# Data for the task
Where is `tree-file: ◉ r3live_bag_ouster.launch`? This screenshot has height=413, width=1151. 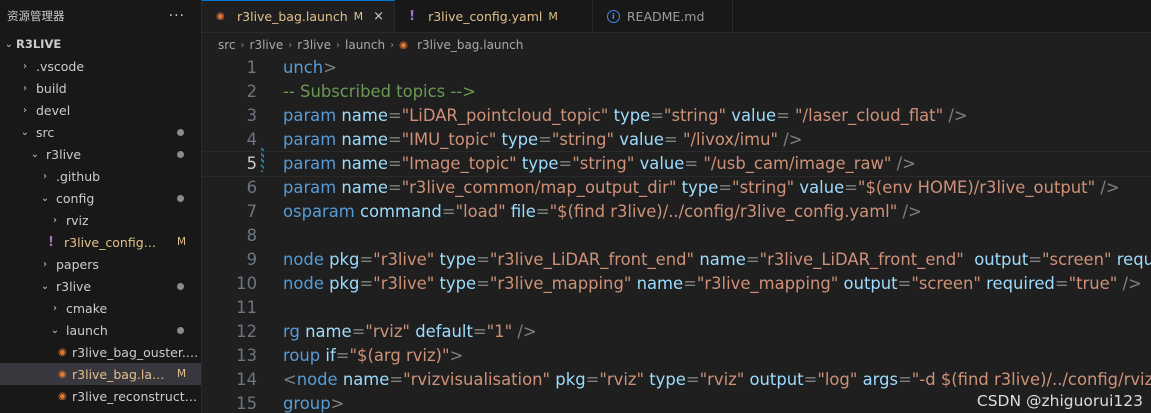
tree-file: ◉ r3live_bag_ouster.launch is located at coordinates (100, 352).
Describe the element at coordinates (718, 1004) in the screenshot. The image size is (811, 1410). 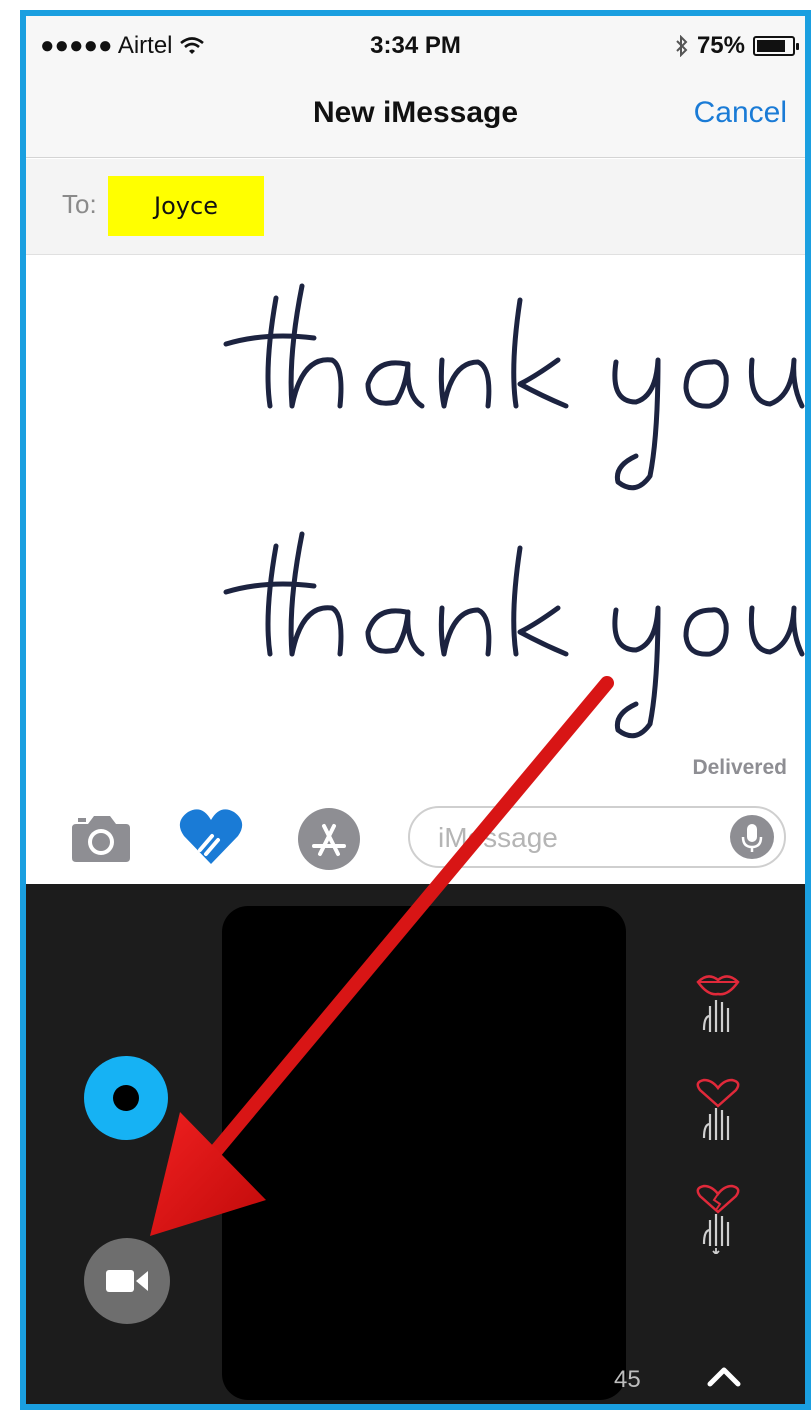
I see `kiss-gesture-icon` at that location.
--
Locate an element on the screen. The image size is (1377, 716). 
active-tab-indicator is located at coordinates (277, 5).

# Task brief
Quote the stretch of material from the line containing "Describe the element" through the line containing "at that location.", leaving out the picture.

# Expected answer
Describe the element at coordinates (718, 1004) in the screenshot. The image size is (811, 1410). 
I see `kiss-gesture-icon` at that location.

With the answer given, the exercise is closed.